In terms of debating style, Corbyn could do worse than reading (or rereading) Tom Copley’s five tips for beating Boris Johnson. As the London Assembly member points out, a grasp of detail – which the Prime Minister won’t have – is important, as well as remembering that he is thin-skinned and a joke at his expense is a good idea.
The broader aim is to show the public that Johnson is a liar – without coming across as “negative and po-faced”. To do that, it is essential that Corbyn goes in with a smile, does not appear irritable when attacked and cracks a joke or two. The opposition leader pulled this off well in the last head-to-head, when he said he’d give Charles Dickens’ A Christmas Carol to the PM as a gift.
As for subject matter, we need to think about what has been working for Labour during this election campaign so far, and what has been working for the Tories. For Labour, its NHS messaging is proving effective. Health is now the top priority of voters, having overtaken Brexit. Labour’s key message? ‘The country cannot trust Boris Johnson with the NHS, and the Tories want to put it up for sale.’
The Prime Minister will interject with “that’s absolute nonsense” or similar, but the gut instinct of voters will tell them Labour’s claims are true. Corbyn just needs to consolidate that by simply stating a few facts – NHS waiting times have increased, more operations have been cancelled, etc.
What has been working for the Conservative Party? In Leave seats, voters have been quoting the Tory election slogan “get Brexit done” to Labour activists on the doorstep. The phrase is short, memorable and Brexit fatigue means too many are willing to give Boris Johnson a chance to get it resolved. That the new PM appeared to defy his critics by securing a new Brexit deal – it is rarely mentioned that this was simply an earlier, worse proposal rejected by Theresa May – seems to support the idea that this new promise is worth a try.
Perhaps the biggest flaw in Labour’s campaign is that there has been little criticism of Boris Johnson’s Brexit deal. There is no attack line for it. The repeated vow to “prevent a damaging Tory Brexit” went out of the window as soon as Labour adopted a ‘second referendum in all circumstances position’. That is a shame: combined with the Brexit Party’s demise, it means Johnson’s deal now appears to be the only Brexit option.
Johnson is not trusted – 54% of those polled by YouGov say he breaks his promises. Corbyn fares a bit better, with 45% saying the Labour leader breaks his promises. The difference is that the Tories at least appear to have made a firm decision on the key issue of the day, whereas Labour’s manifesto risks giving the impression that Labour hasn’t made up its mind as to what it prioritises for the country.
The truth is, of course, that every policy area requires the real change that Labour is proposing. But as Gary Younge argued in The Guardian today, Labour doesn’t need to emphasise that it has a transformative programme anymore. The party may have been worried about the lack of cut-through at the beginning of the campaign, but it can rest assured that everyone has got the message now: Labour has lots of ideas.

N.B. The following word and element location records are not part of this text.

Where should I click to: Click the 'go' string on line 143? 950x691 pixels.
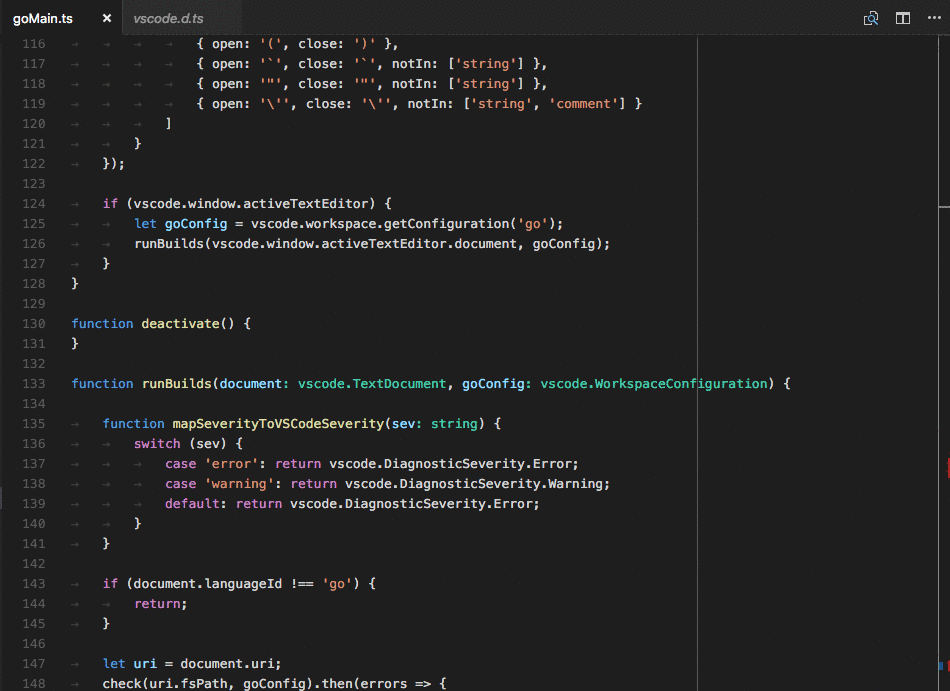pos(336,583)
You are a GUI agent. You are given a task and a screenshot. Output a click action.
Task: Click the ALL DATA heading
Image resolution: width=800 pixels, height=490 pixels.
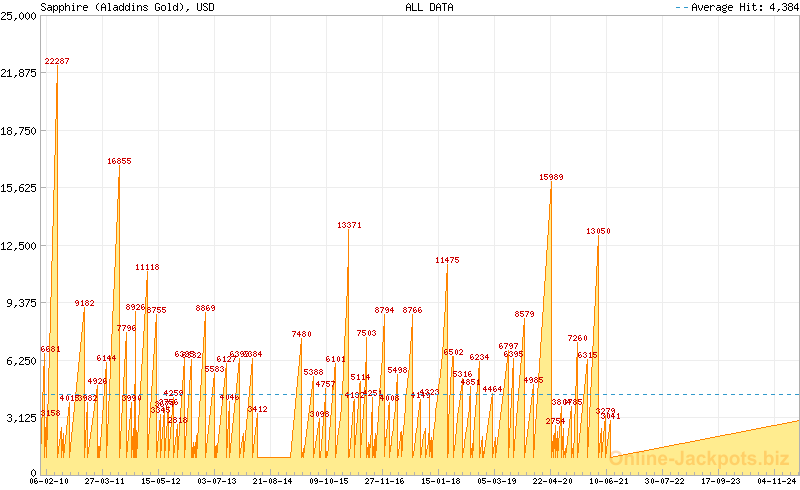(429, 7)
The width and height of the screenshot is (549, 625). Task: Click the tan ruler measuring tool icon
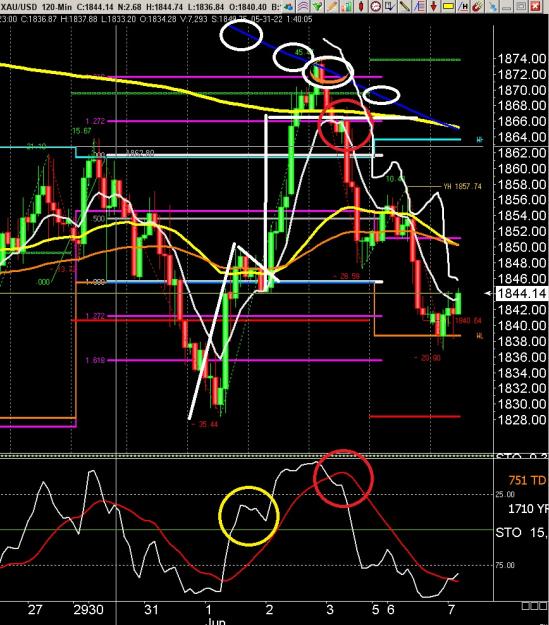(332, 6)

Jeremy Corbyn needs to keep emphasising that the Tories can’t be trusted with the NHS, our most valued institution. He must also land some blows linked to the revelations from this morning, which criticise the detail of Johnson’s Brexit deal but most importantly call into question his trustworthiness. He has repeatedly denied what the Treasury analysis – i.e. his own government – confirms. Do all this, with a relaxed demeanour and the occasional witticism, and the Labour leader will come out on top.
The BBC ‘Prime Ministerial Debate’ is airing tonight on BBC One from 8.30pm.